Matthieu Mahévas is a physician-researcher in the French reference center for immune thrombocytopenia at Henri-Mondor Hospital (CERECAI). He did his PhD in the lab of Claude-Agnès Reynaud and Jean-Claude Weill at Institut Necker-Enfants Malades (INEM), during which he demonstrated that B cell-depletion therapy favors the emergence of splenic long-lived pathogenic plasma cells. Named MCU-PH in 2014 and PU-PH at the Faculté de Médecine de l’Université Paris-Est Créteil in 2019, he has been awarded an ATIP/Avenir grant in 2022 and is since 2023 the head of the group “Auto-immune and immune B cells (AI2B)” at Institut Necker Enfants Malades where he pursues is early clinical and scientific research interests focused on understanding the cellular and molecular mechanisms of auto-immune disease and on developing innovative therapies, with numerous past and ongoing clinical trials (RITUX-PLUS, RITUX-PLUS2, IVIORDEX, STOPAGO). More recently, his group also used its unique expertise at studying human B cells at the single cell level to provide seminal work on the maturation of memory B cells after SARS-CoV-2 infection or mRNA vaccination. He has been elected as a fellow of the Henri Kunkel Society in 2021.
Our group investigates the underlying mechanisms, cellular populations involved and fundamental steps leading to the tolerance breakdown in B cells and the establishment of a long-lived immune memory in normal and pathologic context in Human.
Both plasma cells and long-lived memory B cells have been shown to participate in long-term protection against pathogens. And the most effective vaccines can induce a lifelong memory response in immunized individuals, as is the case with smallpox or yellow fever vaccination.
However, B cells and plasma cells targeting self-antigens have also been highlighted as key players in the development of numerous autoimmune diseases, including immune thrombocytopenia (ITP), or severe form of COVID-19. Our laboratory focuses on two central questions in immunology:
Our first objective in the lab aims at addressing the fundamental question of tolerance breakdown in Human from two independent angles. Using first a unique access to splenic samples from immune thrombocytopenia (ITP) patients at different stage in the disease and with likely different etiologies, we aim to draw upon our previous work in ITP, a prototypical B cell mediated auto-immune disease, to explore the underlying cause(s) of tolerance breakdown in B cells and define the pathogenic program of auto-immune plasma cells, key actors of the auto-immune response. In parallel to this, our group is also part of a national consortium (RHU COFIFERON) aiming in part at better understanding the origin of anti-Type I IFN antibodies in older adults, auto-antibodies notably at the basis of severe forms of COVID-19.

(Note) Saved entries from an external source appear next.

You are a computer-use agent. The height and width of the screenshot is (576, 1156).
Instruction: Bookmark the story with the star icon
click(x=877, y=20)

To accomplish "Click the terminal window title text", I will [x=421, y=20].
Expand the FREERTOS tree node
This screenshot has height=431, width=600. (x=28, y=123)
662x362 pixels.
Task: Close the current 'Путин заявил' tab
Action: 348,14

A second major focus in the lab has been to decipher the cellular mechanisms involved in memory B cell generation and longevity. The SARS-CoV-2 pandemic and the subsequent worldwide vaccination campaign has provided us with a perfect physiological “model” to describe the early steps of a response to a neo-viral antigen in human. We also recently took advantage of the unique setting provided by smallpox eradication in the late 1970s to perform the first functional analysis of 50 years old resting memory B cells in Human. We are now building upon these works to 1) decipher the role of antigen imprinting in shaping B cell memory to drifted SARS-CoV2 variants both in the context of breakthrough infections or variant-based vaccine development, 2) address the separate question of the functional longevity of such response through the analysis of SARS-CoV-2-specific memory B cells and plasma cells seeding in known niches of long-lasting immune cells as well as through the analysis of the recruitment of decades old vaccinia-generated memory B cells in the recent Monkeypox outbreak and subsequent MVA vaccination campaign.